What you should do | Search term "checkbox": copy each line of the records that contains it.

Given entries |
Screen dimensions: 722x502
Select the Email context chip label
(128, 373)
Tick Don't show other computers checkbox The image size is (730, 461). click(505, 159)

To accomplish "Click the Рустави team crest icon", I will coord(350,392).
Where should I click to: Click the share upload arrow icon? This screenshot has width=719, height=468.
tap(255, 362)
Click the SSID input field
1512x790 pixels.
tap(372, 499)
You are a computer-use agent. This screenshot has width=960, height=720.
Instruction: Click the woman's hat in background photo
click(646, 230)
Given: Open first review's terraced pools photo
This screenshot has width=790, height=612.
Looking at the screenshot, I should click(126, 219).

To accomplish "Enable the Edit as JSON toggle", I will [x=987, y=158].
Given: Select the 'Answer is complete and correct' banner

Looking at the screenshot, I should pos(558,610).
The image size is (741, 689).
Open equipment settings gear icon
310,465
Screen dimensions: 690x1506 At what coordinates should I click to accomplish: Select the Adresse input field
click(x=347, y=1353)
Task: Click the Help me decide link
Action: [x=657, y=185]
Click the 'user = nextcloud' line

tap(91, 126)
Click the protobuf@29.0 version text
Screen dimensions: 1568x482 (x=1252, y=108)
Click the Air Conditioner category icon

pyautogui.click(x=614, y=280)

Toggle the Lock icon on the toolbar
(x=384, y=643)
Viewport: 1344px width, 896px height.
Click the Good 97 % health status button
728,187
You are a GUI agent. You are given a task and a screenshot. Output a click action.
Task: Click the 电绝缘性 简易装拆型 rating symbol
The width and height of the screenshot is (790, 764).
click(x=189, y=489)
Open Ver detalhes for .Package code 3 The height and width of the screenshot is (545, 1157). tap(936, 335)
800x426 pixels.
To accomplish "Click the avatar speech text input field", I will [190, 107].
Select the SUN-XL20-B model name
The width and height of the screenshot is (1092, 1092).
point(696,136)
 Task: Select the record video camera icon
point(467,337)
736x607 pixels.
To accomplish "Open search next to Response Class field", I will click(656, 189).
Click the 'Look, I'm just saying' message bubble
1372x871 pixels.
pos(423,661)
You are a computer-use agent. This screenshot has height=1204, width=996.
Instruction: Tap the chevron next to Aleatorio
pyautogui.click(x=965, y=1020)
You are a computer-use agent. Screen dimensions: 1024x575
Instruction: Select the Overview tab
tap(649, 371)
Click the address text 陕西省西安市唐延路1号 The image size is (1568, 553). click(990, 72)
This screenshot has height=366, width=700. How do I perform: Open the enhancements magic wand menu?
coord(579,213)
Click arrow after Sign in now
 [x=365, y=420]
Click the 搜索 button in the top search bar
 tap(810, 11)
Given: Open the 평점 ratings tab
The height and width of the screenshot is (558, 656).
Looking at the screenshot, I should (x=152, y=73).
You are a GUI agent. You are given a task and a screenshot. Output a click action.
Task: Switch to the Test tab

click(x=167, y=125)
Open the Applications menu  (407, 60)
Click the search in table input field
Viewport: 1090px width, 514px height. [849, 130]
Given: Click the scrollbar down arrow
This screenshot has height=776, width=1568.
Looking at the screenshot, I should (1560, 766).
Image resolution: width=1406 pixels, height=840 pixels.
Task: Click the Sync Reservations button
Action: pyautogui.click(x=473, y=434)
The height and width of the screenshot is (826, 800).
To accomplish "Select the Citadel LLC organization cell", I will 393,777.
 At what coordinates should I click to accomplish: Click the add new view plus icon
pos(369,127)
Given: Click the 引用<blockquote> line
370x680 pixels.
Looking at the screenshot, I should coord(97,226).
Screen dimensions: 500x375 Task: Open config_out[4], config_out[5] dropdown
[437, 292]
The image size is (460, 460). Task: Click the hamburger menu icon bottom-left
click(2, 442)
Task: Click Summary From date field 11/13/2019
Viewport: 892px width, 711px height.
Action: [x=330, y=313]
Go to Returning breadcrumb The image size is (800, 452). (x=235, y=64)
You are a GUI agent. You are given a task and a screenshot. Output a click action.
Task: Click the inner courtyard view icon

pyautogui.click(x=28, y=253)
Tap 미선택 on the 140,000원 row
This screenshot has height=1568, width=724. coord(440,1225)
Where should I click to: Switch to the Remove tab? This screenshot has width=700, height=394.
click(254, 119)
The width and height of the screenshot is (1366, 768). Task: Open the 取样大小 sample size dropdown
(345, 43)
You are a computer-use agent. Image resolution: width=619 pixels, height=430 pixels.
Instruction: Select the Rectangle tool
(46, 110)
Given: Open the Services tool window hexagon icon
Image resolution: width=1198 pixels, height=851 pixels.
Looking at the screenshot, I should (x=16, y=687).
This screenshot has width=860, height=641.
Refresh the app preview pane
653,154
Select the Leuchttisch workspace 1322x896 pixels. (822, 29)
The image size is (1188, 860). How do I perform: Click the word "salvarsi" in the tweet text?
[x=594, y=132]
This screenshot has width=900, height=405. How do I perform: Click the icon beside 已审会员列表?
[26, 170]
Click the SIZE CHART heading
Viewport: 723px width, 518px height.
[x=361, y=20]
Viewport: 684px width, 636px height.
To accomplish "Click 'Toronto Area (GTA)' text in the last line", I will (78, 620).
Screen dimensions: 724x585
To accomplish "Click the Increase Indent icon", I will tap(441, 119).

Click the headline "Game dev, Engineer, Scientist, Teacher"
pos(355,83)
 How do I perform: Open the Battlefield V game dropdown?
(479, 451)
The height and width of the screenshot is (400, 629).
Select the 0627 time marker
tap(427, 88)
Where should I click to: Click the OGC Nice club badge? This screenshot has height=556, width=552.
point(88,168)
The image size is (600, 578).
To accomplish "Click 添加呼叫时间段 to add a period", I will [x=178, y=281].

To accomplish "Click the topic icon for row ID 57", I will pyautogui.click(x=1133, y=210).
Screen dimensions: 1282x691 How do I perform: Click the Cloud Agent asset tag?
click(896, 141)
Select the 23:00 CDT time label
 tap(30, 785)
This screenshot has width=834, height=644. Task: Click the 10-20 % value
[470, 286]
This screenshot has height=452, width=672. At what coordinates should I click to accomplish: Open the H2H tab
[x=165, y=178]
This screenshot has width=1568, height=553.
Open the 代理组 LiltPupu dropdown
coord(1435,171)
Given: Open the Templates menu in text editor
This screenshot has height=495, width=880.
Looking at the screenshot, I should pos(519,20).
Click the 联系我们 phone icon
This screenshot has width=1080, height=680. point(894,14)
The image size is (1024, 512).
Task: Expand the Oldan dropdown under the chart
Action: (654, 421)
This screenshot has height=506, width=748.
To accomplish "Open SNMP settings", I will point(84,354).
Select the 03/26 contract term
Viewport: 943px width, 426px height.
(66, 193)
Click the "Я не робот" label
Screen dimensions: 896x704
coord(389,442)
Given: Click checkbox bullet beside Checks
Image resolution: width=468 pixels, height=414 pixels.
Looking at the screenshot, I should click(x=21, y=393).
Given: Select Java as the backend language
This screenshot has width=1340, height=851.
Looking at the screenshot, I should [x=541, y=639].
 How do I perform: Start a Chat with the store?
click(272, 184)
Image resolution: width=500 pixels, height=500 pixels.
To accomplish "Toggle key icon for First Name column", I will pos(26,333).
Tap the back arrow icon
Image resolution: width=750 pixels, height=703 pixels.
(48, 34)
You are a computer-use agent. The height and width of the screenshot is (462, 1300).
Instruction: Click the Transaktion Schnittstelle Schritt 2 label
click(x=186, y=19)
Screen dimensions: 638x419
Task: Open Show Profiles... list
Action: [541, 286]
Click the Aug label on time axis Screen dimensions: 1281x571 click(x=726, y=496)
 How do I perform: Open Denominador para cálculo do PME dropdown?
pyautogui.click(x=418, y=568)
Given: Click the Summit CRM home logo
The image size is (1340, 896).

Expected answer |
Tick Don't show other computers checkbox The image size is (730, 461). click(505, 159)
Given: Click checkbox bullet beside Checks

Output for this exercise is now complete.